The design is super basic and offers cars for sale, electronics, real-estate, and even sheep, cows and birds (selling livestock online is becoming a trend in other countries like Kuwait).

Design may not be important. (Image via Haraj)

Yet Haraj, launched by Yousef Al Rasheedi in 2008, has around 30 employees and in 2015 made monthly sales of 400 million Saudi Riyals (US$106 million). It reportedly receives around 10,000 new offers daily, gets 600,000 users each month and has over 150,000 advertisers on its real-estate section, according to news website Sabq.

In March, Al Rasheedi, made the news when he refused to sell 20 percent of the company’s shares for $20 million, according to the same source.

“We reached success and fame and this amount of money doesn’t suit us because our mission is not limited to making profits,” he told the website.

Al Rasheedi (right, image via LinkedIn) did not respond to several attempts for a comment on the proposal.

Al Rasheedi graduated from King Fahd University of Petroleum and Minerals with a Bachelor’s degree in computer engineering in 2007.

Marketplace for everything

Cars may be its highest selling point but unlike Saudi car sales site Motory, it also features other ‘services’, such as picking up a shipment for someone and domestic maintenance services. 

Sayaraat (cars in Arabic), SaudiSale, Carmudi in Qatar and the UAE, Saudi Top Cars, Beezat, Syarah and many more are rivals in the regional online automotive field.  

However, Haraj doesn’t let users buy online, acting as a medium between buyers and sellers, and has separate sections for different cities in Saudi Arabia.

Show me the money

Haraj’s site says it takes a 1 percent commission on each product or service sold through the website, but it is free of charge for buyers. Commission is paid through a bank transfer. Advertisers can save on commission by subscribing to one of Haraj’s packages: They can pay 1490 riyals (US$397) for six months and have up to four ads each day, or 2390 riyals (US$637) for a year.

But a discount system decreases the commission to less than one percent for car and real-estate sellers, based on timely payments, number of ads posted, whether users complained, and how many items they sell.

Which one would you choose? (Image via BLG Logistics)

Well-reputed sellers who receive more than 20 positive comments in a year get additional perks, such as having their posts pinned at the top of the page for free and images added. Those who get more than 30 positive comments in a year have a star on their profiles.

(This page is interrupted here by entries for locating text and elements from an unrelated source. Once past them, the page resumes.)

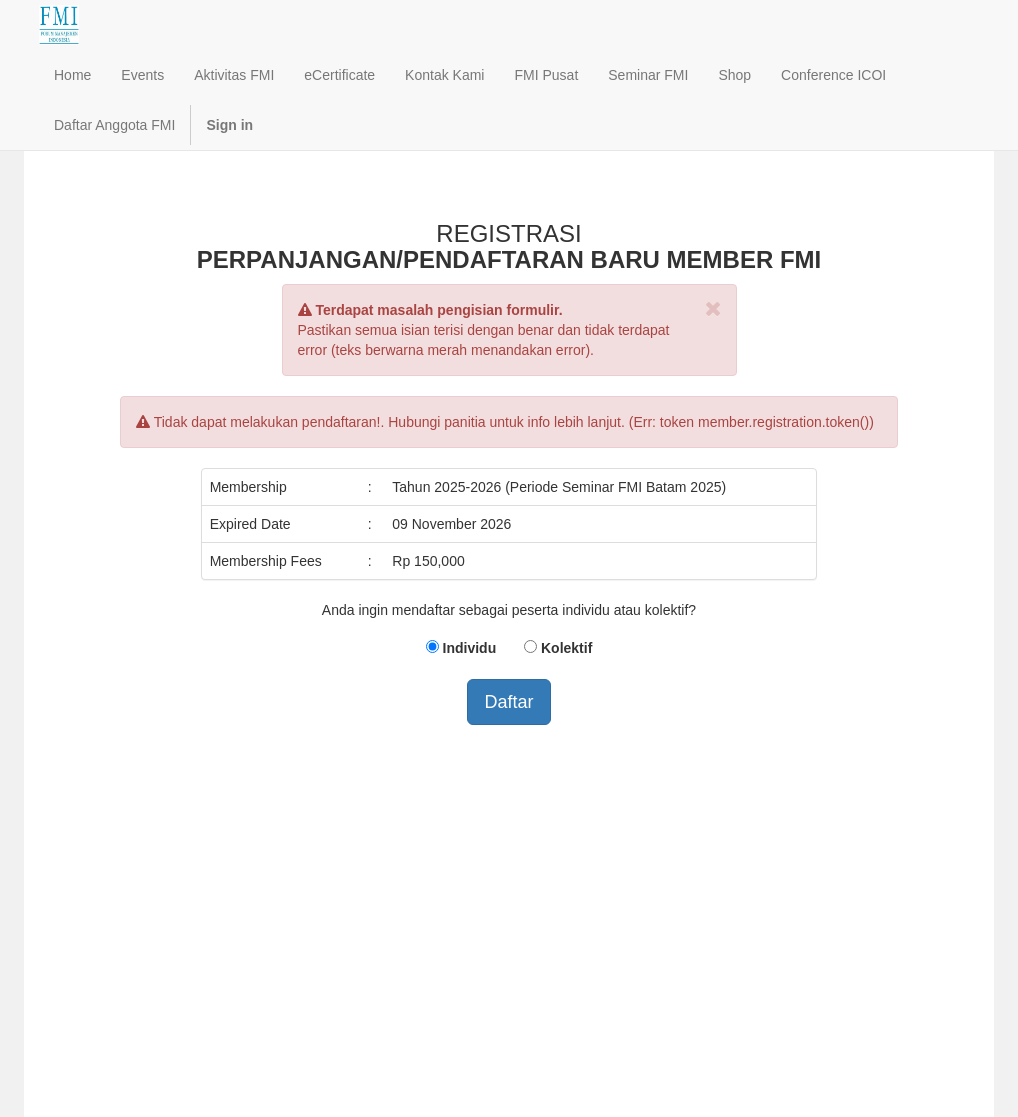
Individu (470, 648)
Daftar (508, 702)
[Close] (713, 308)
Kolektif (566, 648)
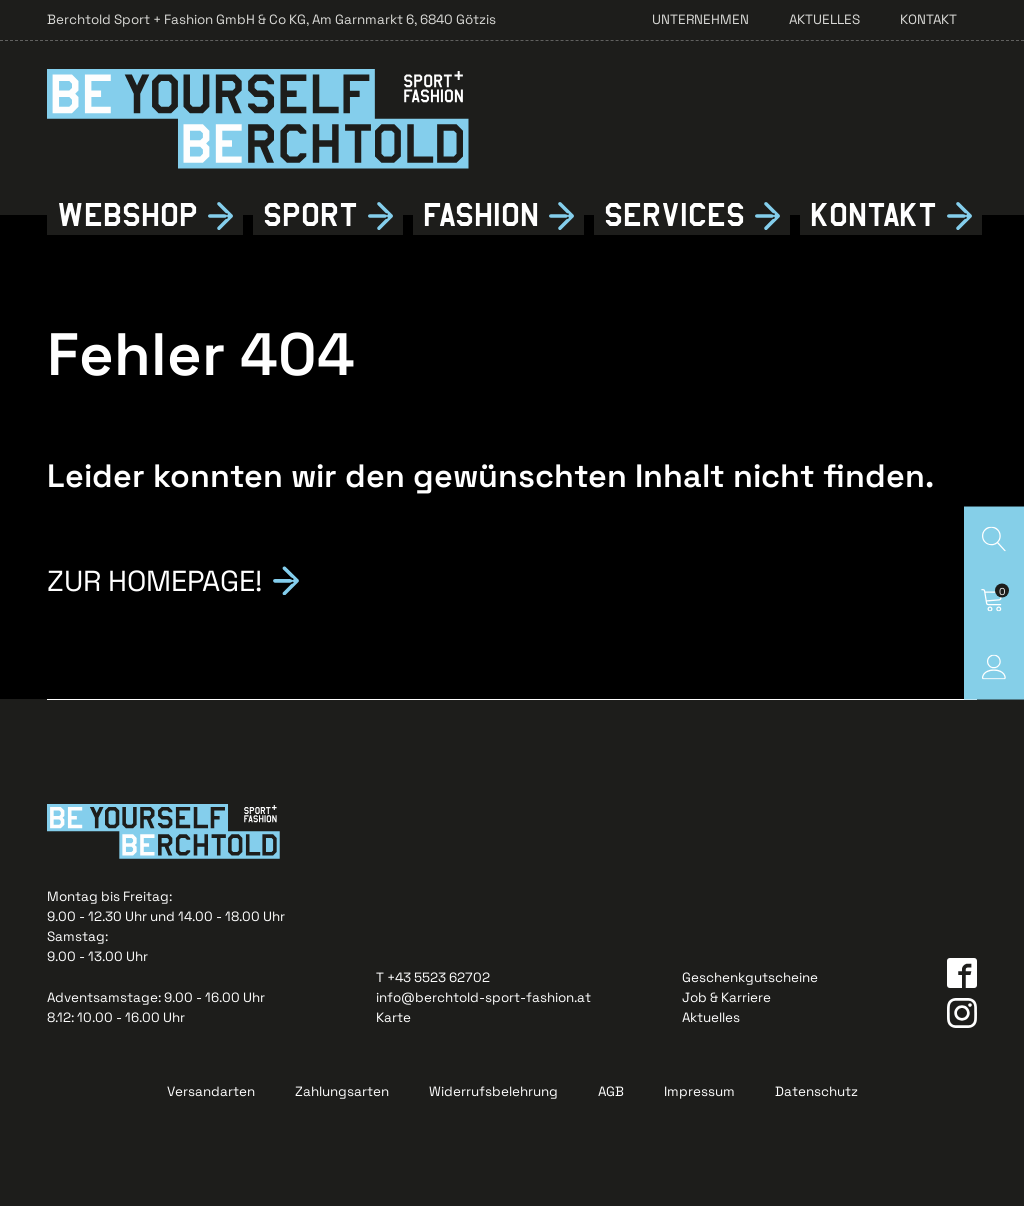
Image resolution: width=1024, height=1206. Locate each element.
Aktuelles (824, 19)
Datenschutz (816, 1091)
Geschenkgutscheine (750, 977)
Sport (310, 215)
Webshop (127, 215)
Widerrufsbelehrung (493, 1091)
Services (674, 215)
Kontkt (873, 216)
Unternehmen (700, 19)
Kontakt (928, 19)
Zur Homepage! (154, 578)
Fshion (481, 216)
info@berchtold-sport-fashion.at (483, 997)
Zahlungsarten (342, 1091)
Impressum (699, 1091)
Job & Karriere (726, 997)
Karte (393, 1017)
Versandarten (211, 1091)
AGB (611, 1091)
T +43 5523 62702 (433, 977)
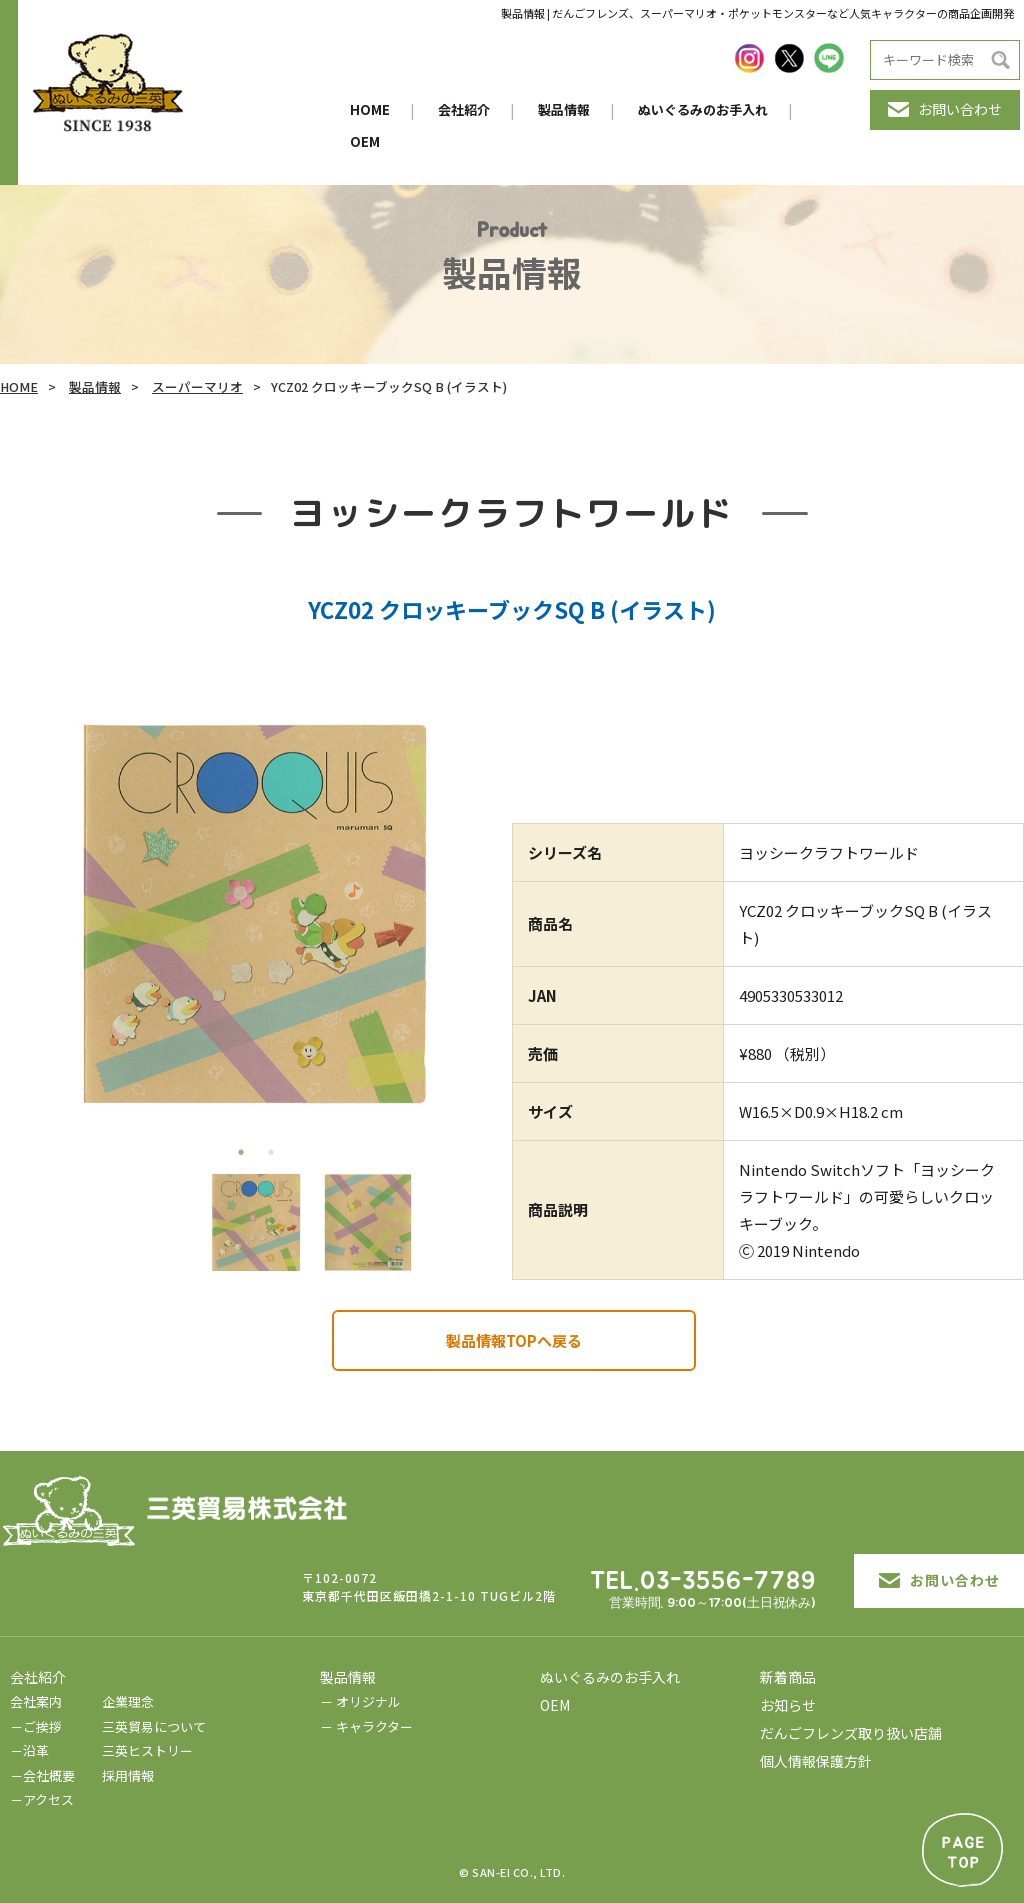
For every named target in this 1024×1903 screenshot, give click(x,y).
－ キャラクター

Haraj doesn’t have an online payment option, which makes it harder to track the number of transactions made and count the commission. However, the founder relies on the trust between him and the sellers. This might seem like a primitive approach to conducting business but it seems to work with Al Rasheedi, who talks about this approach in this podcast and admits becoming a millionaire.

Perhaps one of the reasons that made Haraj so popular is its reliability.

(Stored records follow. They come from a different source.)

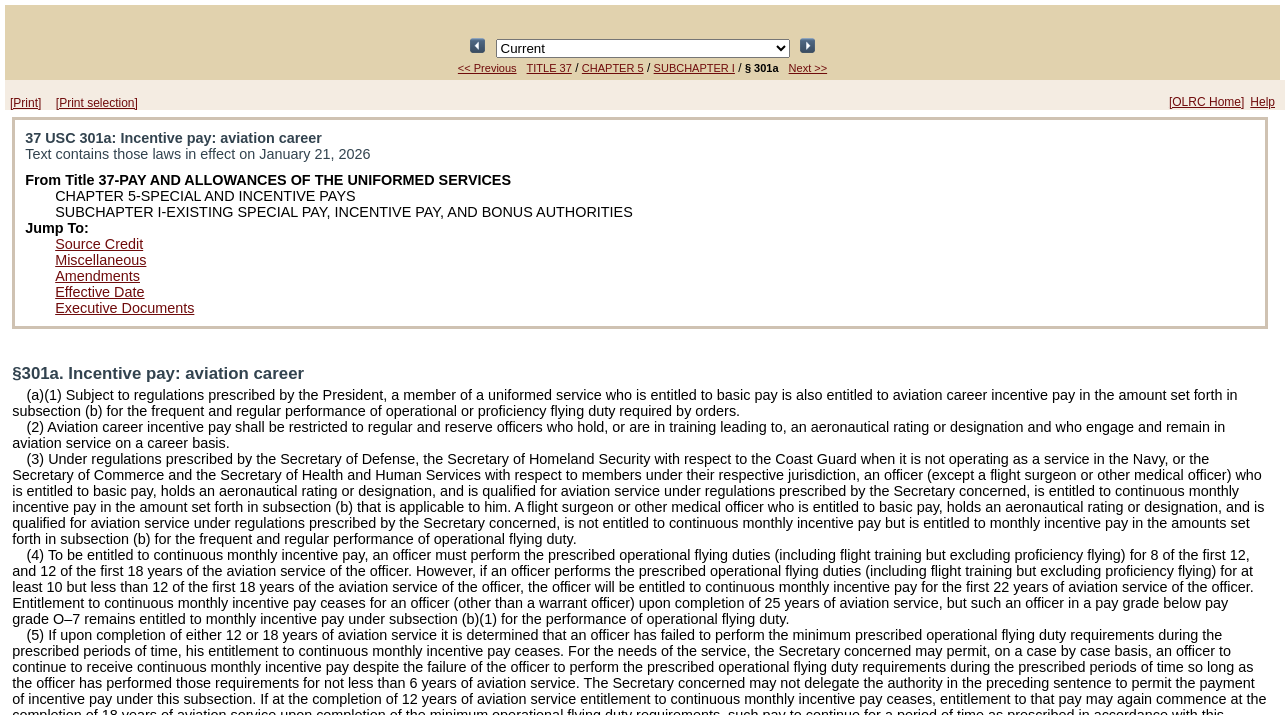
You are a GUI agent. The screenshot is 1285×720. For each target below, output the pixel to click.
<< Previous (487, 68)
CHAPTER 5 (613, 68)
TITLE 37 (549, 68)
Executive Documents (124, 308)
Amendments (97, 276)
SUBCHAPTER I (694, 68)
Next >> (808, 68)
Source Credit (99, 244)
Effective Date (99, 292)
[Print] (25, 103)
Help (1262, 102)
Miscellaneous (100, 260)
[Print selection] (97, 103)
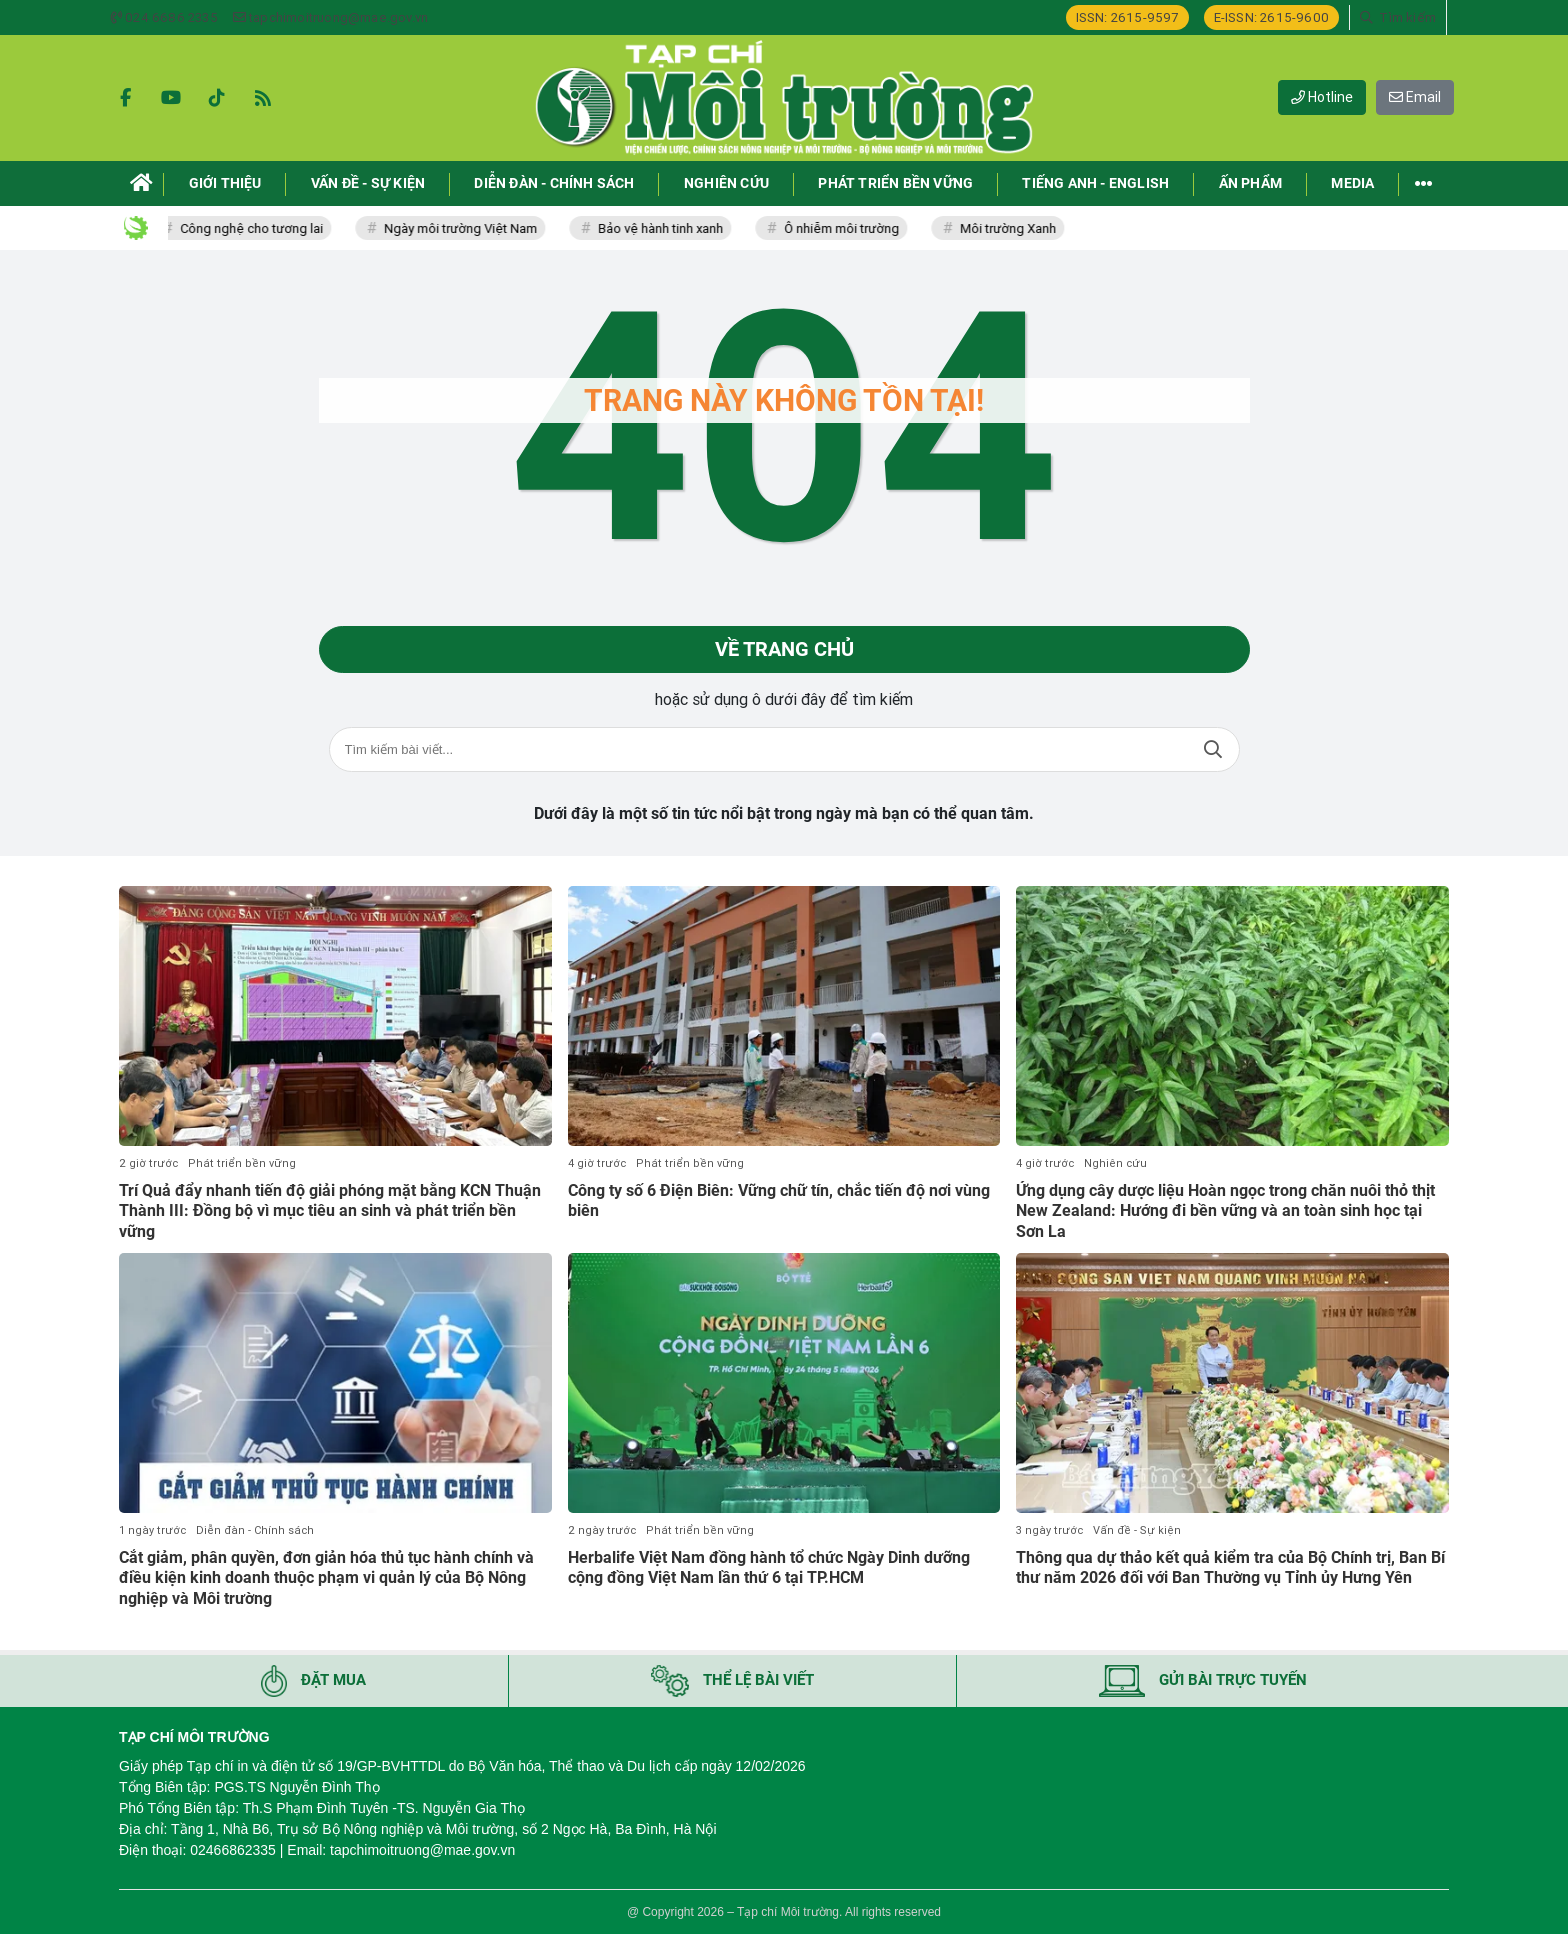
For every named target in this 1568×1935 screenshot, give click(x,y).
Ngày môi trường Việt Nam (467, 228)
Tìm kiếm (1213, 750)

Advertisers have a set of rules they must abide by when using the website. It includes not advertising for third party services, not posting offers and pictures that are irrelevant and do not respect the local culture, and not advertising for blacklisted products.

Haraj, despite its unprepossessing design, seems to be an attractive opportunity for local investors, appearing to both make money and command a sizeable chunk of the online market in Saudi Arabia. But they’ll have to make the offer good enough to get through its founder’s door.